ANALYSE DES QUESTIONS EN LITIGE
▪ La nature du contrat
[23] Le contrat en litige s'intitule "Certificat de garantie". Il a été conclu avec le contrat de vente du Mitsubishi Lancer 2008. Il en est l'accessoire. D'ailleurs, son prix est intégré au prix du véhicule tel qu'inscrit à la ligne A du contrat de vente D-1.
[24] La défenderesse y est décrite comme étant « le concessionnaire », le demandeur comme « le client ».
[25] Les extraits pertinents à l'analyse des questions en litige se lisent comme suit :
« 2. ENGAGEMENT DU CONCESSIONNAIRE
Pour la durée du contrat et dans la mesure où toutes les conditions et engagements prévus au contrat sont respectés, l'engagement du concessionnaire envers le client est de :
- Remettre au client, en cas de perte totale du véhicule, un véhicule neuf de remplacement lorsque le véhicule décrit au certificat est un véhicule neuf ou un démonstrateur.
- Remettre au client en cas de perte totale du véhicule, un véhicule d'occasion de remplacement lorsque le véhicule décrit au certificat est un véhicule d'occasion.
- Fournir un véhicule de courtoisie selon les conditions décrites au paragraphe 4 du certificat.
- Compenser la franchise imposée au chapitre B de la police automobile F.P.Q. no 1 du client. sous réserve des dispositions décrites au paragraphe 5 du certificat.
- Garantir l'augmentation du taux d'intérêt d'origine, sous réserve d'un écart maximum de 5%, lors de financement conventionnel, de location ou de prêt rachat pour la durée restante du terme, soit depuis le jour du sinistre jusqu'à l'expiration de la durée décrite au certificat, selon les conditions décrites au paragraphe 6 du certificat.
3. GARANTIE DE REMPLACEMENT DU VÉHICULE
Le remplacement du véhicule doit obligatoirement s'effectuer chez le concessionnaire qui a vendu le certificat de garantie de remplacement. Le remplacement du véhicule par le concessionnaire s'exercera avec diligence après que les confirmations et documents suivants auront été transmis au concessionnaire:
- Confirmation de l'assureur du client à l'effet que le véhicule décrit sur ce certificat est déclaré perte totale.
- Les documents requis au terme du paragraphe 10 du certificat.
- Une somme équivalente à l'indemnité payée au client par son assureur est remise au concessionnaire.
4. VÉHICULE DE COURTOISIE
Le concessionnaire s'engage à fournir gratuitement au client, un véhicule de courtoisie au choix et à la disponibilité du concessionnaire pour une période n'excédent (sic) pas 30 jours.
CONDITIONS D'ADMISSIBILITÉ
- Le véhicule décrit au certificat a subi des dommages couverts en vertu du chapitre B de la police automobile F.P.Q. no 1.
- Le client a présenté une réclamation à son assureur automobile.

*DONNÉES FOURNIES*.
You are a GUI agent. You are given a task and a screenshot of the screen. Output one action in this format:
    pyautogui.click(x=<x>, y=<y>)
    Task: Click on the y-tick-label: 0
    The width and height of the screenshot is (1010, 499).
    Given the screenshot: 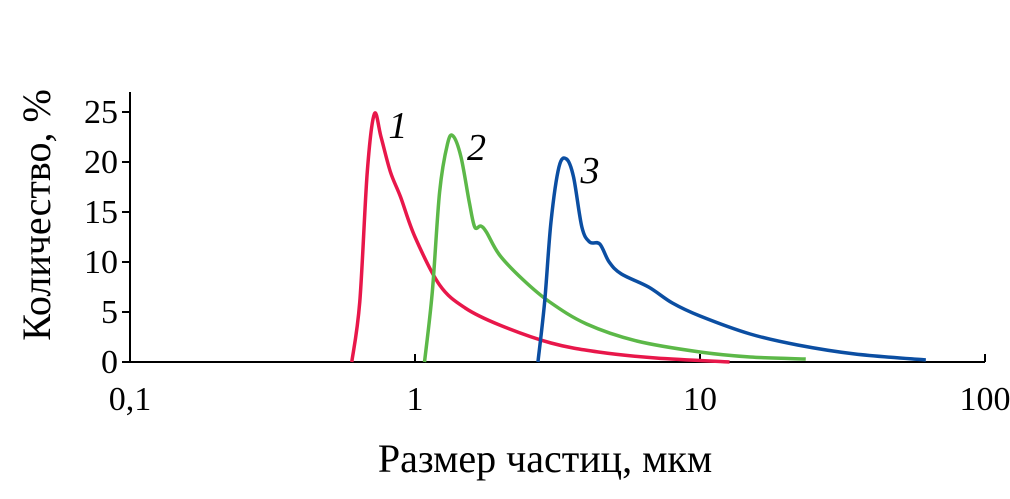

*CONSIGNE*. Pour chacun des énoncés ci-dessous, dites s'il concorde avec l'extrait sur le certificat de garantie. Répondez par oui ou non et citez textuellement le passage décisif de l'extrait. (a) Le prix du certificat de garantie est intégré au prix du véhicule. (b) Le remplacement du véhicule peut s'effectuer chez n'importe quel concessionnaire. (c) Le véhicule de courtoisie est fourni pour une période maximale de 60 jours.

*RÉPONSE*.
(a) Oui : « son prix est intégré au prix du véhicule tel qu'inscrit à la ligne A du contrat de vente D-1 ».
(b) Non : « Le remplacement du véhicule doit obligatoirement s'effectuer chez le concessionnaire qui a vendu le certificat de garantie de remplacement ».
(c) Non : « pour une période n'excédent (sic) pas 30 jours ».